Breaking barriers to patient access in rare oncology

Views & Analysis
Breaking barriers to patient access in rare oncology

As technological advances unlock a more nuanced understanding of disease – and exciting opportunities for personalised medicine – some cancers are now being redefined as rare diseases. OPEN VIE explores the challenges in ensuring breakthrough innovation reaches everyone that needs it.

In a world of increasing complexity, the primary goal of any health system is remarkably simple: to ensure patients have access to the best care and the best treatments for their condition. However, in a healthcare environment characterised by high demand and finite resources, meeting that objective is less straightforward, particularly when it comes to accessing breakthrough medicines. With affordability now one of the biggest factors in health decision-making, today’s pharma companies are under tremendous pressure to demonstrate the value of their innovations to a broad range of stakeholders, each with different definitions of value. To do so, they must capture the right evidence – but, as therapeutic understanding becomes more nuanced and stakeholder needs more diverse, it isn’t easy. It’s even harder in rare diseases, where patient populations and clinical programmes are naturally smaller. So how can companies build a robust evidence-base to convince regulators, physicians, payers and patients that a rare treatment merits reimbursement and adoption? It’s all about preparation, collaboration and innovation.

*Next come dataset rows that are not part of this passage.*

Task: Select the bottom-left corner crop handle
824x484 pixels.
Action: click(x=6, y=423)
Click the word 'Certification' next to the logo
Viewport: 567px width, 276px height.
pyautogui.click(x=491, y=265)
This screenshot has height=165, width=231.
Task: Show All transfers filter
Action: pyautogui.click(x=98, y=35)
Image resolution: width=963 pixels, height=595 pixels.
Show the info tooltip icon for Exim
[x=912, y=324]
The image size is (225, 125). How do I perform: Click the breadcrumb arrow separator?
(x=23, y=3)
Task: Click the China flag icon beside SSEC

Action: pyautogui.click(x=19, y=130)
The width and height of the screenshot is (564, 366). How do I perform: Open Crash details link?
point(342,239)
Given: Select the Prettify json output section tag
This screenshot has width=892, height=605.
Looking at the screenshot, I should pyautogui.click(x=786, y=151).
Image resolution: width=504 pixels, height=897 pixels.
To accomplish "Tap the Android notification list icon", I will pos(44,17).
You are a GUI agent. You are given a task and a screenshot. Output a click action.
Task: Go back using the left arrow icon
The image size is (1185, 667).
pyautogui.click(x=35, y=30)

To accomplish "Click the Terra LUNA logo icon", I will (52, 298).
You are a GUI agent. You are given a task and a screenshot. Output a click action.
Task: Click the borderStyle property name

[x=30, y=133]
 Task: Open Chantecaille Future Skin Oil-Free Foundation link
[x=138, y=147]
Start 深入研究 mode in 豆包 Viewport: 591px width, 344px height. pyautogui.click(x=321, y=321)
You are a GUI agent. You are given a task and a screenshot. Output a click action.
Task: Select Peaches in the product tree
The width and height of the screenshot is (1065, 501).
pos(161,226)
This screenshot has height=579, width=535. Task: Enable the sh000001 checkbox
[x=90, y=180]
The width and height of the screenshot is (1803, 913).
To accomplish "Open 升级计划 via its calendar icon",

Major advances in technology, particularly genomic sequencing, have driven a rise in orphan diseases. This is certainly the case in cancer where genomics has informed a deeper understanding of disease and progression, enabling tumour types to be broken down further into subgroups according to the genetic mutation that causes them, subsequently being classified as rare. As a result, the development of personalised medicines for less common tumour types has increased, with oncology forecast to become the leading orphan disease category (accounting for 50% of the global market) within the next five years. Tumour agnostic therapies are being assessed in basket trials of a variety of tumour types expressing the target genetic mutation to differing extents, resulting in significant variation in outcomes and making health technology appraisal a challenge. This evolution is therefore creating an inadvertent paradox: while patients’ prospects are greatly enhanced by the advent of more targeted treatments, their ability to gain timely access to them is made harder by the challenges pharma companies face in demonstrating meaningful value with limited evidence.